«Lei in realtà ha sempre 17 anni. Ne avrebbe compiuti 43 oggi, è vero, ma non gliel’hanno permesso. Questo giorno è il continuo ricordo di quello che le è stato rubato, un simbolo di un’esistenza negata». Nadia Furnari e gli altri membri dell’Associazione antimafie dedicata a Rita Atria oggi non dicono «buon compleanno». Non è un giorno di festa, non lo è più da 25 anni. Da quando la diciassettenne di Partanna, nel Trapanese, si è lanciata dal settimo piano di un palazzo in via Amelia, a Roma. Era il 26 luglio 1992, solo una settimana prima era stato ucciso nella strage di via D’Amelio il giudice Paolo Borsellino, il magistrato che le aveva mostrato un’alternativa concreta, un’altra scelta da poter compiere. È nella magistratura, infatti, che Rita cerca giustizia per gli omicidi del padre, morto quando lei ha solo undici anni, e del fratello Nicola, del quale ha raccolto per anni le confidenze più intime su Cosa nostra e i suoi affari. Una famiglia mafiosa, la sua, che rinnega con tutte le forze compiendo una scelta molto precisa: quella di stare dalla parte della legalità, dalla parte di uno Stato che, però, non l’ha protetta abbastanza.

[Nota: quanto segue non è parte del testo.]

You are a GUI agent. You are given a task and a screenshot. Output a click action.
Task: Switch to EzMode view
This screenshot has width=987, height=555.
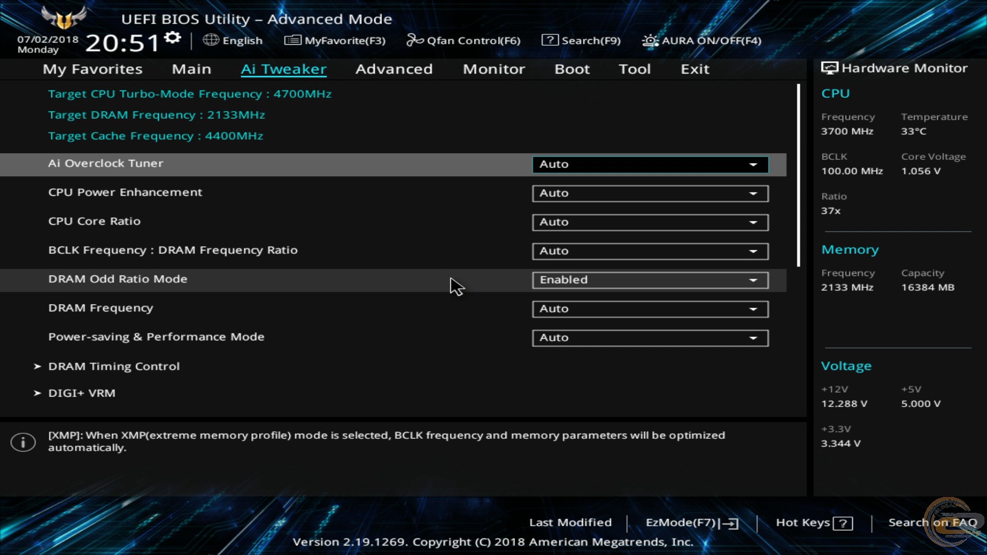tap(689, 523)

«Lei simboleggia il fatto che c’è stata e c’è una società disattenta, nel senso che oggi, se fosse viva, non sarebbe ricordata, l’avrebbero declassificata a figlia di mafioso – spiega Nadia Furnari – Quindi ci ricorda la nostra ipocrisia, il nostro voltarci dall’altra parte se qualcun altro come lei prova a liberarsi dal fardello di una famiglia non perbene. Siamo subito pronti a dire “è il figlio di un mafioso”». È grazie a Rita Atria e alla sua storia che oggi il trattamento per i testimoni di giustizia è cambiato rispetto a 25 anni fa. «Lei oggi rappresenta un grande messaggio, soprattutto per le generazioni più giovani – prosegue Furnari -. Di lei sono state scritte molte cose e la sua storia l’hanno raccontata in tanti, ma in pochi si sono presi la briga di approfondire davvero, di cercare la famiglia, di rintracciare quella madre». Per conoscere davvero la giovane rimasta diciassettenne per sempre, Furnari consiglia di leggere e rileggere il suo diario, è lei che lo ha lasciato per noi. «Rita Atria ci insegna a non giudicare e ad andare fino in fondo, sempre», insiste.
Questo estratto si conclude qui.